Jan Fabre

Jan Fabre. L’Heure Sauvage

Jan Fabre – visual artist, author and theatre producer/director – is back in the capital of his homeland to offer an immersion into the depths of L’Heure Sauvage [The Fierce Hour] and present-day vanities

Exhibition view, L’Heure Sauvage, TEMPLON Brussels, 2020
Exhibition view, L’Heure Sauvage, TEMPLON Brussels, 2020

Jan Fabre is considered as one of the most important and innovative figures on the international contemporary art scene. A radical artist whose works have often unleashed passionate responses, Jan Fabre had his own “Blue Period” during the 1980’s, centring on the ballpoint pen, his then favourite material, with which he meticulously covered large expanses of paper to create his metaphorical and tormented drawings. In 1988, at the age of 30, Fabre found himself in Berlin, spending sleepless nights obsessively drawing, colouring and rubbing out an entire cosmogony featuring tornados, cyclones, giant waves and storms. The highly distinctive metallic blue of his disposable pen form mesmerizing landscapes, their details so dense and intense they almost seem to tear the paper. Each drawing thus emerges as the peak of a one-man performance, a powerful act on the verge of hallucination and exhaustion. The young artist, penniless at the time, sold the whole series to a generous patron. The drawings remained rolledup, untouched and forgotten for 30 years. Recently unearthed, they are now on public display for the first time, taking the viewer on a disconcerting journey through the genesis of Jan Fabre’s imagination.

In recent years, Jan Fabre has returned to blue ballpoint ink. Fans of this artistic technique can also see Le regard en dedans (L’Heure Bleue), a permanent installation created in 2011-2013 for the Oldmasters Museum’s royal staircase at the Royal Museums of Fine Arts of Belgium, walking distance from Galerie Templon’s Brussels space.

The exhibition title, L’Heure Sauvage, refers to The Hour Blue defined by entomologist Jean- Henri Fabre. It conjures up that brief moment of silence when Nature awaits the dawn with bated breath; a fundamental yet fleeting moment when life is suspended between two worlds, night and day, in an enthralling near darkness echoed in the artist’s metallic works with their subtle suggestion of curves. The blue ink becomes a skin, which both conceals and reveals, either reflecting the light like a mirror or shrouding the viewpoint. With his new sculptures in Murano glass, Fabre covers human skulls with ink-stained handprints. The skulls act as a mirror, giving us an unsettling vision of our own mortality.
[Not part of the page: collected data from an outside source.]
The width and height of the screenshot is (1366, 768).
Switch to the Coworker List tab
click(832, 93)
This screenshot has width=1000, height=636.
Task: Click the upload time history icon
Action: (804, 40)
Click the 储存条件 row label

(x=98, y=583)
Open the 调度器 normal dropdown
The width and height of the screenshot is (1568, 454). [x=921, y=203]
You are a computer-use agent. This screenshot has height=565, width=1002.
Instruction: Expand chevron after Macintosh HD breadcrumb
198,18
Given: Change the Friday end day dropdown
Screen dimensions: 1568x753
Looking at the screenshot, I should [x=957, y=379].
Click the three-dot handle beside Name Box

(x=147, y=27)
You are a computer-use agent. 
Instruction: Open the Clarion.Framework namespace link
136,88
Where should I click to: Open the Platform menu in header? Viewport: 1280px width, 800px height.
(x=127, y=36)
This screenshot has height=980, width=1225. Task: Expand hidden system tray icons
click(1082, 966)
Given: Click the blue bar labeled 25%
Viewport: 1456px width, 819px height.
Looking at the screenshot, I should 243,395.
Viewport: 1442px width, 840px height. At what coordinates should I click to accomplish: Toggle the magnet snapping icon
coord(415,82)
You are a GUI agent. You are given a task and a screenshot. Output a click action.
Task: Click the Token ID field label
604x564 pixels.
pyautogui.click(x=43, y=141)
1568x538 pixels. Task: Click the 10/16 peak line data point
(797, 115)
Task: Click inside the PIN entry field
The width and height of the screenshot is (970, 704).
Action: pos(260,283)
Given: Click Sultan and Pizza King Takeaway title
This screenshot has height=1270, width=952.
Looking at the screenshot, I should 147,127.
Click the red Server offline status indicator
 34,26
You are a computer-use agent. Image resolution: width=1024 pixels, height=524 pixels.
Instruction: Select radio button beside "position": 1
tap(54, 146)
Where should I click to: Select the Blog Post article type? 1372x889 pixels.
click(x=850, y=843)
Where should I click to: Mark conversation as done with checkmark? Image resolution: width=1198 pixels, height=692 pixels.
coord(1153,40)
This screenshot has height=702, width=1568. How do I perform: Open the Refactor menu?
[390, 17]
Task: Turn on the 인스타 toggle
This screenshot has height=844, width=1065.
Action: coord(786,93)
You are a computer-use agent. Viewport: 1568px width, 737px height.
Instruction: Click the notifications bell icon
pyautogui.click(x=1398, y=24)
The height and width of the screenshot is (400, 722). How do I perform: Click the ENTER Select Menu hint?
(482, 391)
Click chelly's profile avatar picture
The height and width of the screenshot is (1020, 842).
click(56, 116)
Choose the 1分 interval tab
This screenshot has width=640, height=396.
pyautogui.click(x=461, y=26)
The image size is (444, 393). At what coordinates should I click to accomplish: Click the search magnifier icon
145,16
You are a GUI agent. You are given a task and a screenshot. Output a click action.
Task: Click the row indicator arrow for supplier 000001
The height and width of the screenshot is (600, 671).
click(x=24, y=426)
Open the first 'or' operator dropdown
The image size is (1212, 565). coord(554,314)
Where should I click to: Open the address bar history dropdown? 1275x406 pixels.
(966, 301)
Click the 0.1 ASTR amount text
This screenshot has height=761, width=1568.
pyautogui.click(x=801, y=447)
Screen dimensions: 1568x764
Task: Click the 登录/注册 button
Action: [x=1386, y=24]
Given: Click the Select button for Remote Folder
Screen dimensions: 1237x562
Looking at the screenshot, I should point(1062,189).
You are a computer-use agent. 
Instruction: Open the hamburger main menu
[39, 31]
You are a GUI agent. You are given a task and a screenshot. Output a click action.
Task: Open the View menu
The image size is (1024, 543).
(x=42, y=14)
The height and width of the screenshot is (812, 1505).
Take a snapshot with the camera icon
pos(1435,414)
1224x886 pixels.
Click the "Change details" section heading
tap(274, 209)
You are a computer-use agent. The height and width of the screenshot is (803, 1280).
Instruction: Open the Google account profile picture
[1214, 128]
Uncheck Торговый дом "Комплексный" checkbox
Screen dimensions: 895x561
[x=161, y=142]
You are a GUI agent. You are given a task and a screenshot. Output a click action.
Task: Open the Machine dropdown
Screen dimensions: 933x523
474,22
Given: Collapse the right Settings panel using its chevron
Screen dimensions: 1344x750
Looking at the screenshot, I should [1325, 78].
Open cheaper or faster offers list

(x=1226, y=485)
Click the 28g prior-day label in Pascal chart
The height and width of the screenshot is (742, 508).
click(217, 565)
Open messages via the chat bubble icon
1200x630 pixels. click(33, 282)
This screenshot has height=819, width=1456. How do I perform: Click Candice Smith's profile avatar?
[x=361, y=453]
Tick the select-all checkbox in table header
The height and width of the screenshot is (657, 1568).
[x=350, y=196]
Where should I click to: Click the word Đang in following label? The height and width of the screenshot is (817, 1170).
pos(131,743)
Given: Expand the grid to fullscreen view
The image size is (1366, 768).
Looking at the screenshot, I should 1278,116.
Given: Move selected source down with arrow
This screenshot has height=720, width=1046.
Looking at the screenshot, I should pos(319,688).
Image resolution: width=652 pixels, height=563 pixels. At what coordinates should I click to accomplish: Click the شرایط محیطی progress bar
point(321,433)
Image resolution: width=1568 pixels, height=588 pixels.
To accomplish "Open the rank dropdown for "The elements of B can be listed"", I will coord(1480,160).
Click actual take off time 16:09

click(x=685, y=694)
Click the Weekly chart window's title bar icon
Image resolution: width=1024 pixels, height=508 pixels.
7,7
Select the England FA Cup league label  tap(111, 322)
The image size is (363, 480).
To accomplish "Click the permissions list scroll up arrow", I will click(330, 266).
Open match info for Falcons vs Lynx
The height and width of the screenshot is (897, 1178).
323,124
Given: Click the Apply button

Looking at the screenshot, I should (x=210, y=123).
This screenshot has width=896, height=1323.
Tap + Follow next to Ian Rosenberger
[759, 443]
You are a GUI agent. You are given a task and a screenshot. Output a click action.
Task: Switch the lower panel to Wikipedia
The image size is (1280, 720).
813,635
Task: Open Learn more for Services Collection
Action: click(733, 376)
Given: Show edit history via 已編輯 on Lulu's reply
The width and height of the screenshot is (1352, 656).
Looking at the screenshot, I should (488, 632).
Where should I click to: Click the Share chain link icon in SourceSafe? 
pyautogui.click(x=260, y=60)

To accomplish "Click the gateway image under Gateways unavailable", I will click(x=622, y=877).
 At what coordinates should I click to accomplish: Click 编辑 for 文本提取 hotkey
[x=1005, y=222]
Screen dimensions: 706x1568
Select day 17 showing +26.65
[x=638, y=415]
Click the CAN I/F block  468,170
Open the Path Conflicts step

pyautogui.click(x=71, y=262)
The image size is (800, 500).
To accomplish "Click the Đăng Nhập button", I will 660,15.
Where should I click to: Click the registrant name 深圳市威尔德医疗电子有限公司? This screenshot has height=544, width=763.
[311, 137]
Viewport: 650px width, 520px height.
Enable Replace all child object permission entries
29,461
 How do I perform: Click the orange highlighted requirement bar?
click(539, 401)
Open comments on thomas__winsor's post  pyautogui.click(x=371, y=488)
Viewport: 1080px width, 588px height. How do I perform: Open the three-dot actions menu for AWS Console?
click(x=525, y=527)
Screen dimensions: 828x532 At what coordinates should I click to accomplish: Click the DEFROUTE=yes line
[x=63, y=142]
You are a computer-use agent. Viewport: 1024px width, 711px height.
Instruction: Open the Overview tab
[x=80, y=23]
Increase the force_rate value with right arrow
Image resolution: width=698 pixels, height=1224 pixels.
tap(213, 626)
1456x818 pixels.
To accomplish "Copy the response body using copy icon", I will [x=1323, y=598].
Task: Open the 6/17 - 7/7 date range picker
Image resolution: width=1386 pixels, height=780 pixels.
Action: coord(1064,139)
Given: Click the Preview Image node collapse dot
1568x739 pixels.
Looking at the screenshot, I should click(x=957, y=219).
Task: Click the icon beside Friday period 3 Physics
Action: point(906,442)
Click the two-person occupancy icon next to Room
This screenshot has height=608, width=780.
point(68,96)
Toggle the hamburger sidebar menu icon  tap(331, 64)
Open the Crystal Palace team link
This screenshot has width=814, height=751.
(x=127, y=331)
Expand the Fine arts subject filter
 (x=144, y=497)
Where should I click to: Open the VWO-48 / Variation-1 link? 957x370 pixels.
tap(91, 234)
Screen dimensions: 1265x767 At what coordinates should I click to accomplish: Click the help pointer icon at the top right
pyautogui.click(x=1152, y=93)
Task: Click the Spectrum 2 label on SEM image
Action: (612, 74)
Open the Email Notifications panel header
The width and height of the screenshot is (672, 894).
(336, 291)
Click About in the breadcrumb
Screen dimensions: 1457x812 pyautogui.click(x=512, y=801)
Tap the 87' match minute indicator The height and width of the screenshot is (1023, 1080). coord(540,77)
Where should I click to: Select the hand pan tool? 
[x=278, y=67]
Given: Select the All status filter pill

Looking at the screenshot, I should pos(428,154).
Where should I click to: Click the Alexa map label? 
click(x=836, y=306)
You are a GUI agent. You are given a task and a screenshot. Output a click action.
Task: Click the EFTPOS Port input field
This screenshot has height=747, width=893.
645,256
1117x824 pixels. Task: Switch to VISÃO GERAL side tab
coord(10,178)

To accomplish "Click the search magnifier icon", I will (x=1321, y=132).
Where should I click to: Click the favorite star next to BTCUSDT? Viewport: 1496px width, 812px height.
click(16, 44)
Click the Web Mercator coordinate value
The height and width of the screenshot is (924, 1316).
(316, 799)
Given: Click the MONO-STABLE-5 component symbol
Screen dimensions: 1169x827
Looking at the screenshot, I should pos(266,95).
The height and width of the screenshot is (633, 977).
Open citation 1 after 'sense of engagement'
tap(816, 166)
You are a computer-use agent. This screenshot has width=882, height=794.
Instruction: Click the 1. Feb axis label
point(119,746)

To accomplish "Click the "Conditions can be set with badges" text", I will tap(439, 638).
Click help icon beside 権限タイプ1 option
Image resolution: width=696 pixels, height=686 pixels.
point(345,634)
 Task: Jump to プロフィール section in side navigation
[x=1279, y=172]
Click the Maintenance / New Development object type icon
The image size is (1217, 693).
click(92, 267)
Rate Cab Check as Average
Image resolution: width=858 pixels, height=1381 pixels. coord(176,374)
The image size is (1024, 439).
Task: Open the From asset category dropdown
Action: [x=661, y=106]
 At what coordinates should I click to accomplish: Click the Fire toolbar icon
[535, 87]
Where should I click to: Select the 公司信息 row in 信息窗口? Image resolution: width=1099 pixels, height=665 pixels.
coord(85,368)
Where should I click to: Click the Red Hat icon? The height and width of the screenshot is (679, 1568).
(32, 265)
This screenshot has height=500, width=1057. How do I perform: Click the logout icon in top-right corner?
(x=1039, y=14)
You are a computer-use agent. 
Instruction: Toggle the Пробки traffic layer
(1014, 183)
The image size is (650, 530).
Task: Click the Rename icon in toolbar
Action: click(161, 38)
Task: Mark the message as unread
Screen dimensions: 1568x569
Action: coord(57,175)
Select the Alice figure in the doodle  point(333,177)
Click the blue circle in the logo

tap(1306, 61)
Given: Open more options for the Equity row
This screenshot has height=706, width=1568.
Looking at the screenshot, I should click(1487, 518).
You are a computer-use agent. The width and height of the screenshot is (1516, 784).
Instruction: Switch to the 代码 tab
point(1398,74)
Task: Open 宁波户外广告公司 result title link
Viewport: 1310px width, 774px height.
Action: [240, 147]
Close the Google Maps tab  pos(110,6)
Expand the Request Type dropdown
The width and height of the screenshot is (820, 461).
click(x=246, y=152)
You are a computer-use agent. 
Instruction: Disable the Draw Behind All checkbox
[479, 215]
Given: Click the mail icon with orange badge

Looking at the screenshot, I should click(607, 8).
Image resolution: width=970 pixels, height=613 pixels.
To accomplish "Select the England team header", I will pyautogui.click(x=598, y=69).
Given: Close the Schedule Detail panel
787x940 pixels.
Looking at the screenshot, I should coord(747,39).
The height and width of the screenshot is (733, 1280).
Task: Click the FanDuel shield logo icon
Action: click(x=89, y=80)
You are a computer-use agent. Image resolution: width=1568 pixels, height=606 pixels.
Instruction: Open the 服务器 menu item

Like strange fetishes – vanities or self-portraits? – they are trapped under skeletons of animals: birds, rodents, and an entire fauna we imagine surviving the human race yet already decimated.

By bringing together these 1988 drawings with his 2018 sculptures, Jan Fabre has created – possibly unintentionally – a troubling collision between his artistic concerns, fascinated as he is by the limits of human nature and catharsis, and our contemporary preoccupations with environmental threats and mass extinction. The Berlin drawings are thus premonitory, giving Jan Fabre’s works a yet more apocalyptical dimension as they explore the animal world – with his beetles and stuffed animals – as well as the human condition.

Berlin/ Tornado’s – (II), 1988

Details

The artist

Jan Fabre was born in 1958 in Antwerp where he lives and works. He has worked in the theatre and is an internationally renowned choreographer. Over the last twenty years he has also developed a body of art work based on a variety of materials, including blood, ball-point pen ink, beetle wings, bones, stuffed animals and marble. Jan Fabre is an inveterate draughtsman, creating sculptures and installations that explore topics such as metamorphosis, the dialogue between art and science, humankind’s relationship to nature and the artist as a warrior of beauty.